### Document
Studio delivers 300 VFX shots, including never-before-seen Bruce Banner / Hulk hybrid, for Anthony and Joe Russo’s box office smash ‘Infinity War’ follow-up.


Framestore delivers 300 VFX shots, including the never-before-seen Bruce Banner / Hulk hybrid, for Anthony and Joe Russo’s ‘Avengers: Endgame.’ All images © 2019 Marvel Studios.

After more than 10 years and 22 films, Avengers: Endgame marks the end of an era for both Marvel Studios and Framestore. Having produced stunning visuals on 11 films in the build-up to this epic finale, the creative studio was excited to jump on board and tackle some key sequences and characters - ultimately delivering over 300 VFX shots on what seems likely to become the highest grossing feature film of all time.

Framestore was tasked with breathing life into a “Smart Hulk,” a never-seen-before Bruce Banner / Hulk hybrid. Balancing the human performance of Banner and the seismic power of the Hulk required a deft mix of cutting-edge technology and Framestore’s world-renowned animation expertise -- the result is a striking fully-CG character whose unique performance is loaded with human nuance, emotion and comedy.

### Exercise set
1. According to the Framestore article, on how many films had Framestore produced visuals before Avengers: Endgame?
2. Reproduce the part of the listing that opens with the line containing "Given: Click the View (视图) icon" and runs through the end of the listing, leaving the pictures out.

### Supplied material
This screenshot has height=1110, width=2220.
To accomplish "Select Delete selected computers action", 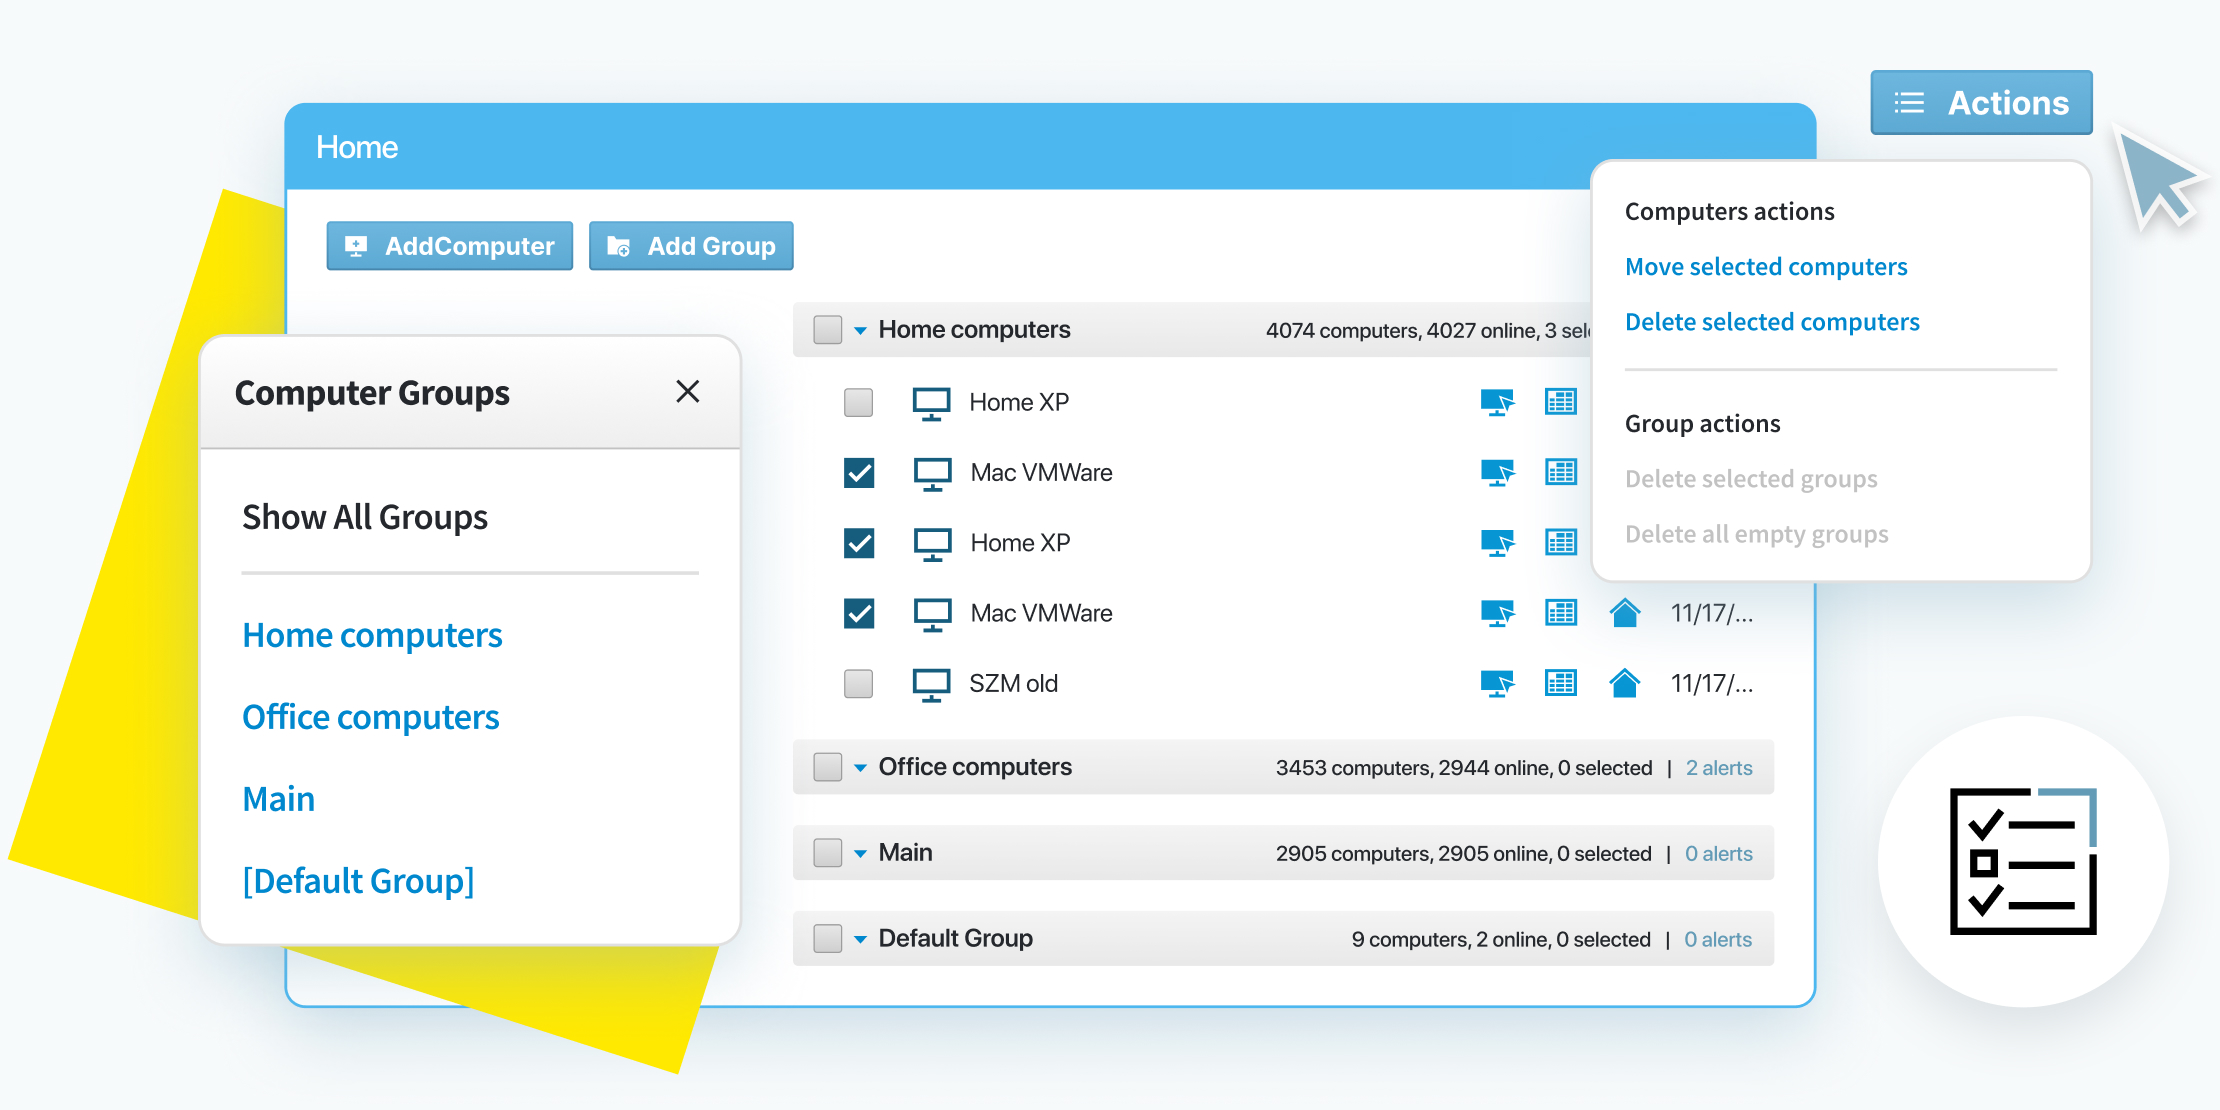I will [1772, 321].
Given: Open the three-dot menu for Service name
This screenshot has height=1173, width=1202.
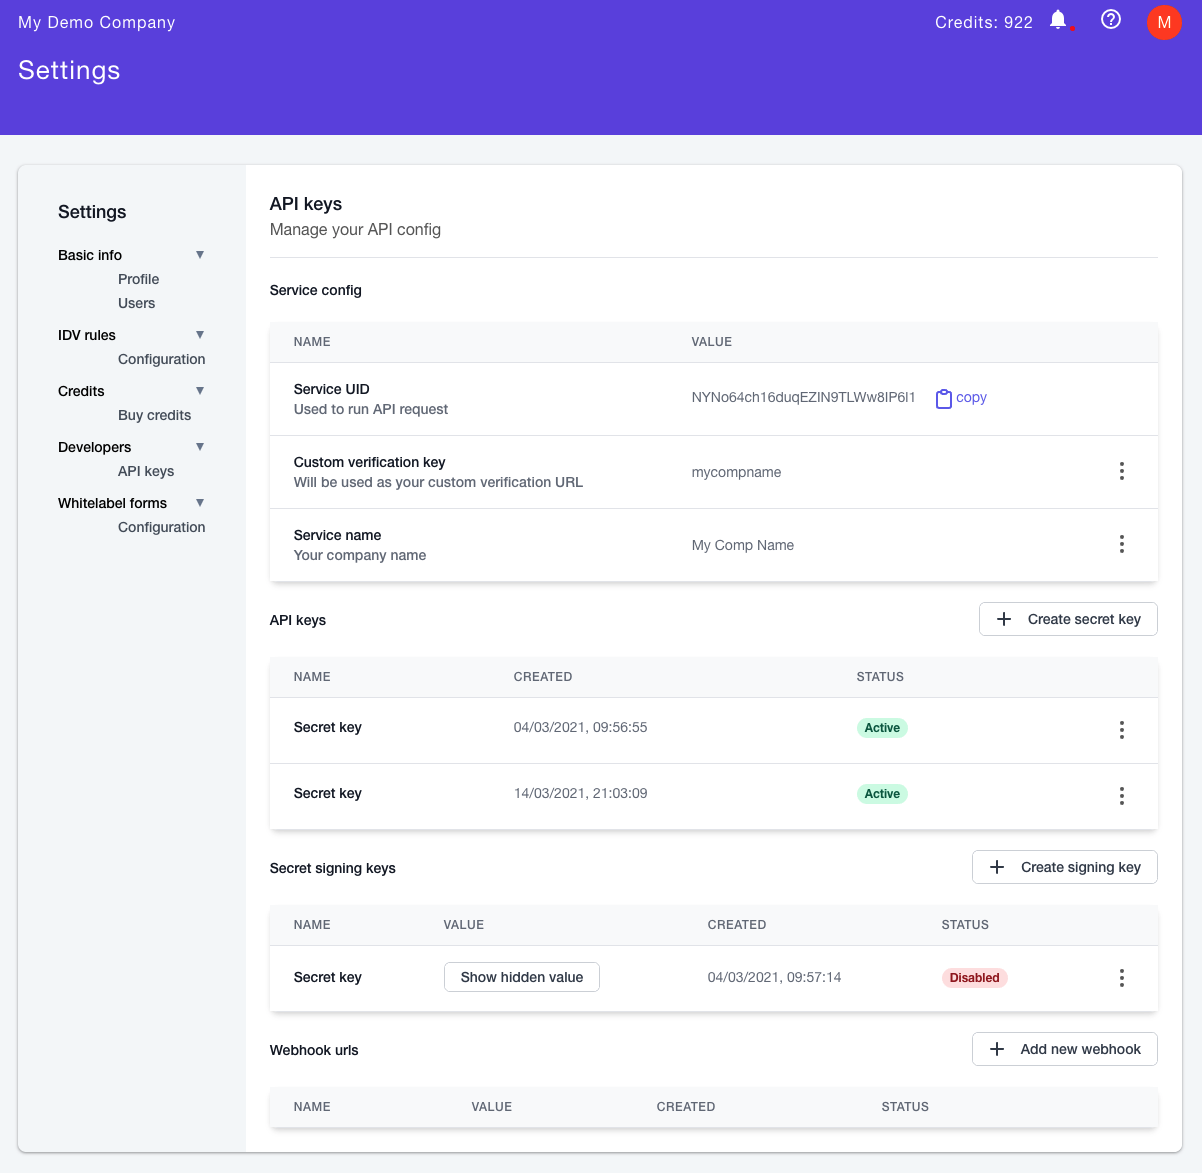Looking at the screenshot, I should click(x=1121, y=544).
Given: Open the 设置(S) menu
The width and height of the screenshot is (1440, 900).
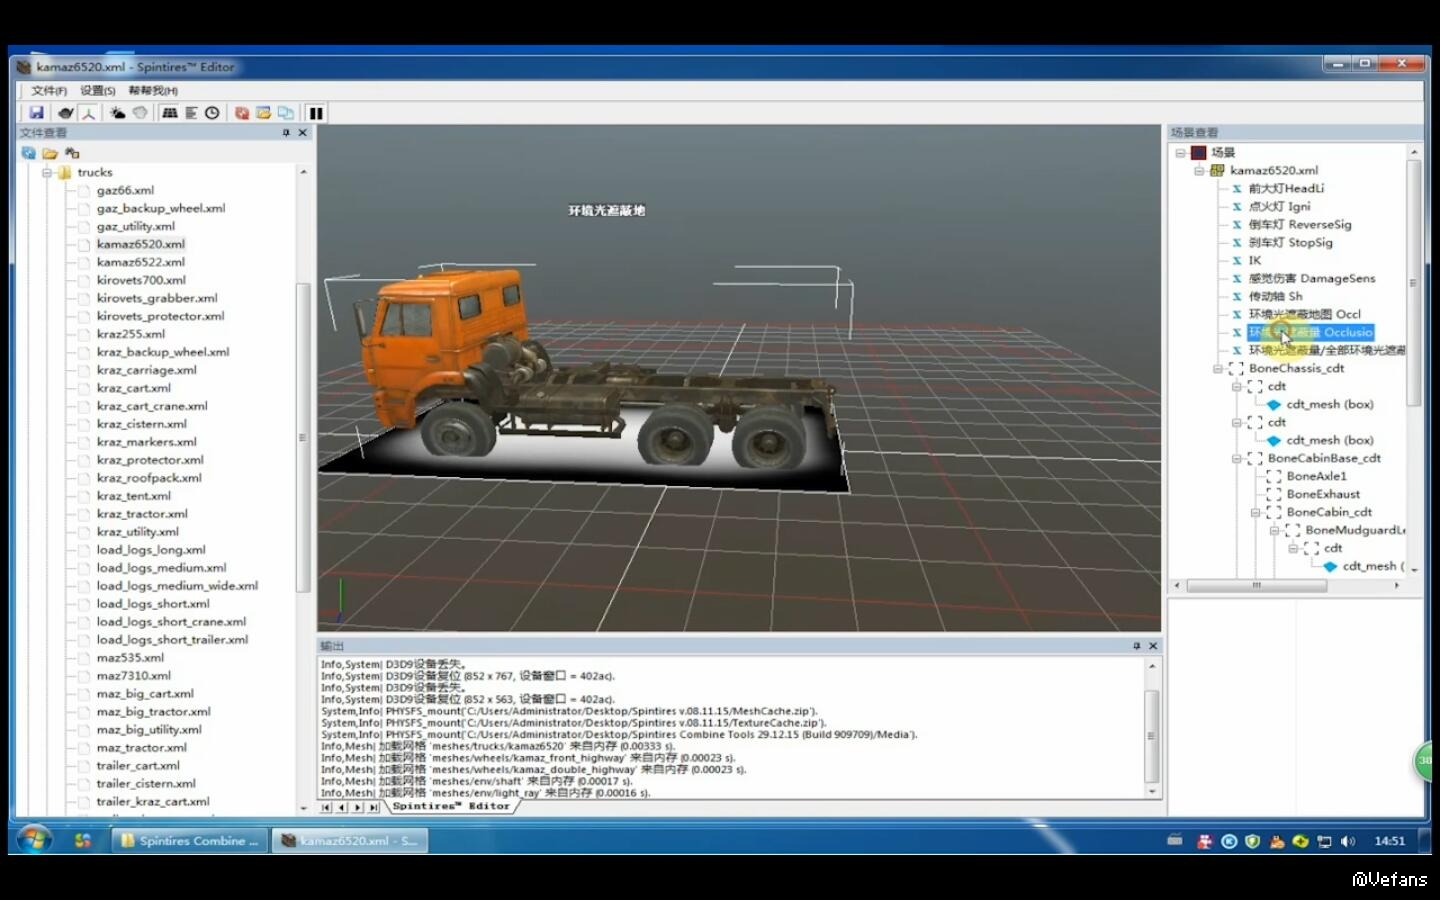Looking at the screenshot, I should click(98, 91).
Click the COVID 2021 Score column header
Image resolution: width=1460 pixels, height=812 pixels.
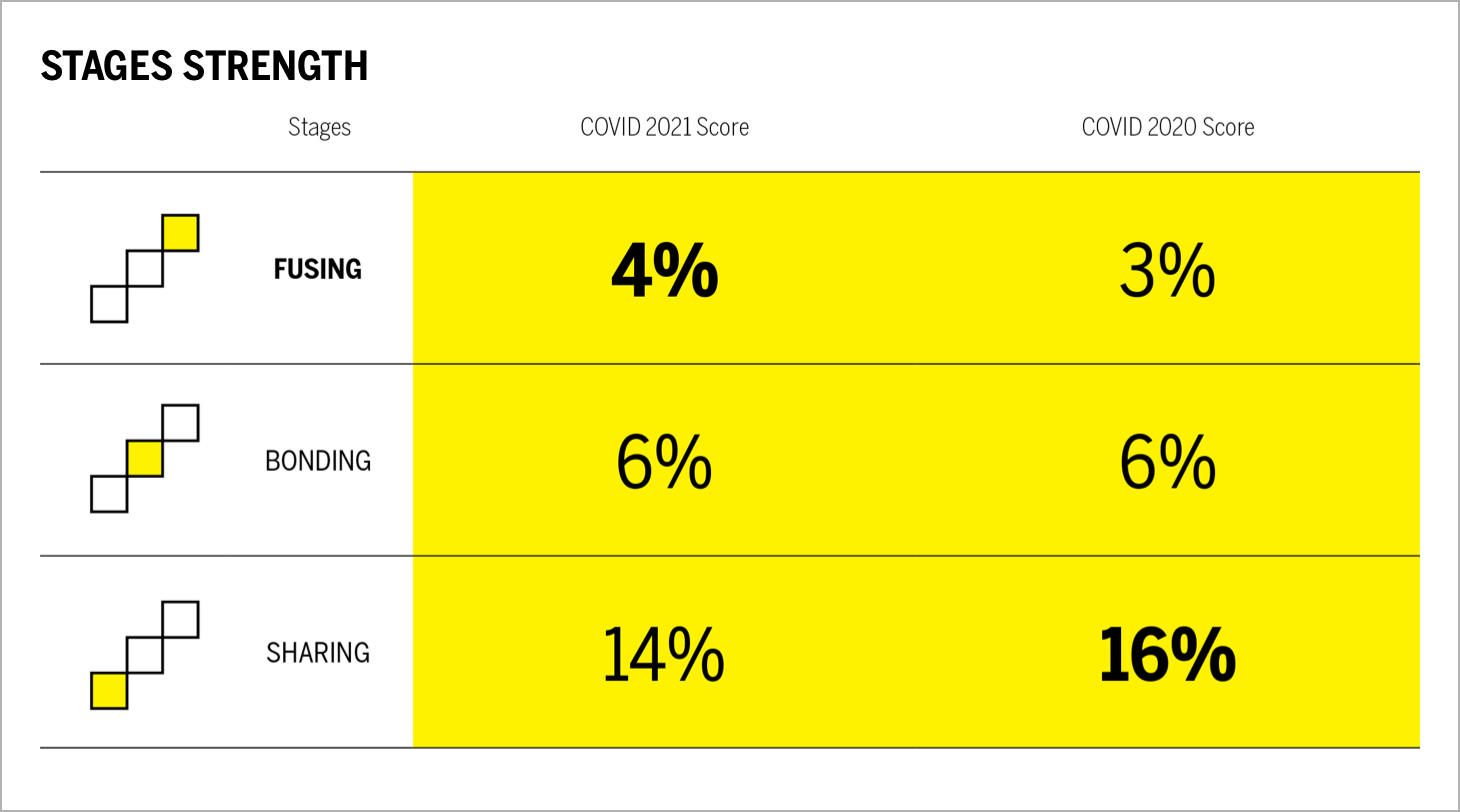pyautogui.click(x=664, y=127)
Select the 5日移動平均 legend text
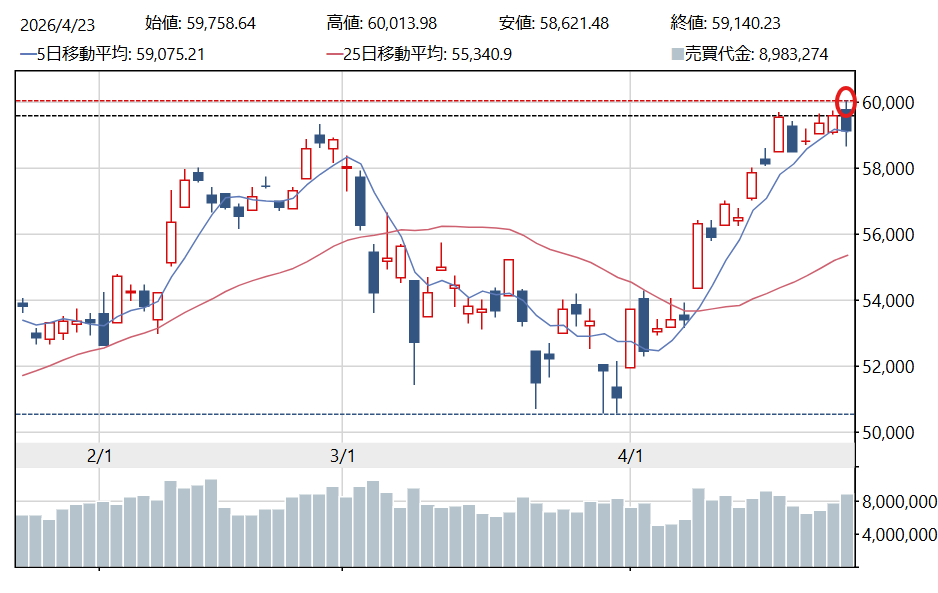The height and width of the screenshot is (593, 938). (x=120, y=54)
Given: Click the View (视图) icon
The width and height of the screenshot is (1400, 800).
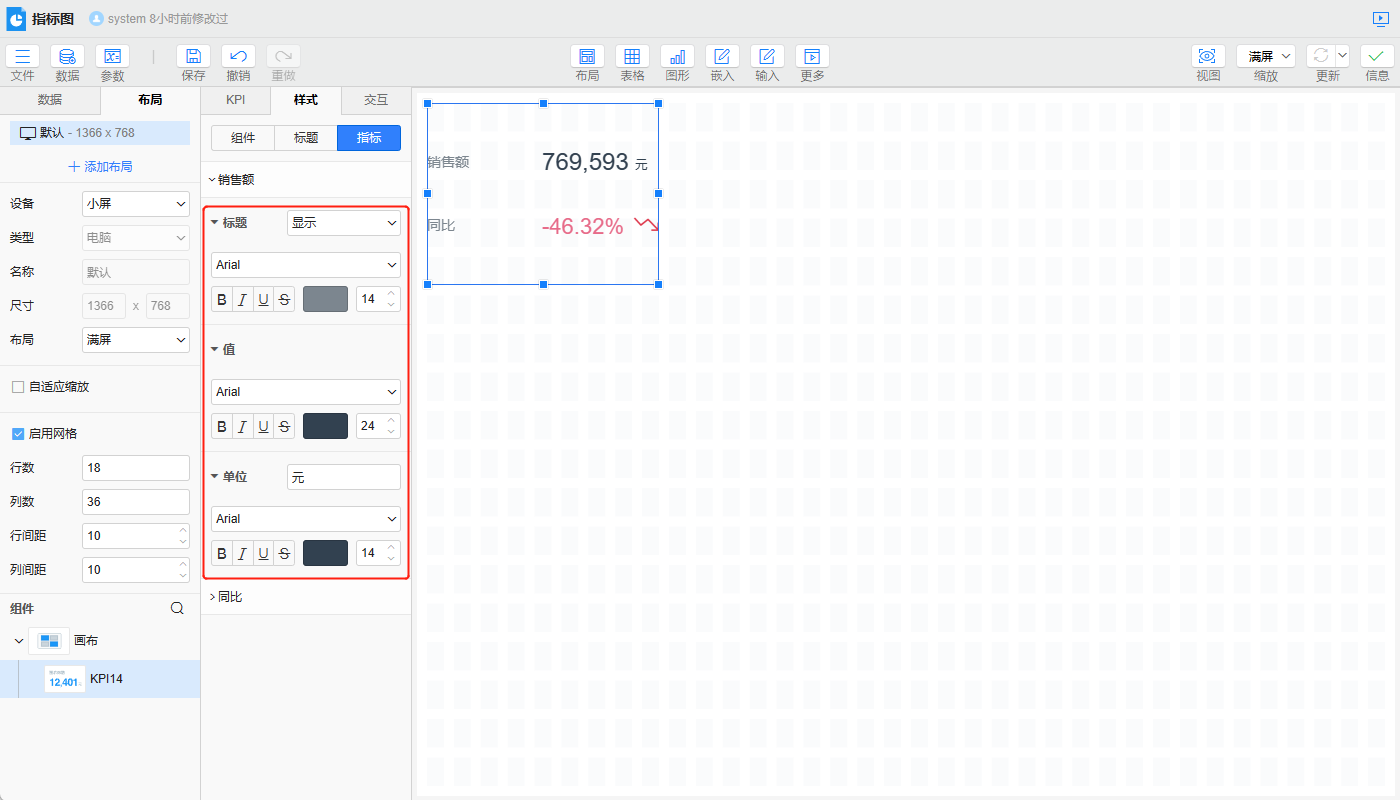Looking at the screenshot, I should (x=1208, y=57).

### Written responses
1. 11 films

2.
Given: Click the View (视图) icon
The width and height of the screenshot is (1400, 800).
Looking at the screenshot, I should (x=1208, y=57).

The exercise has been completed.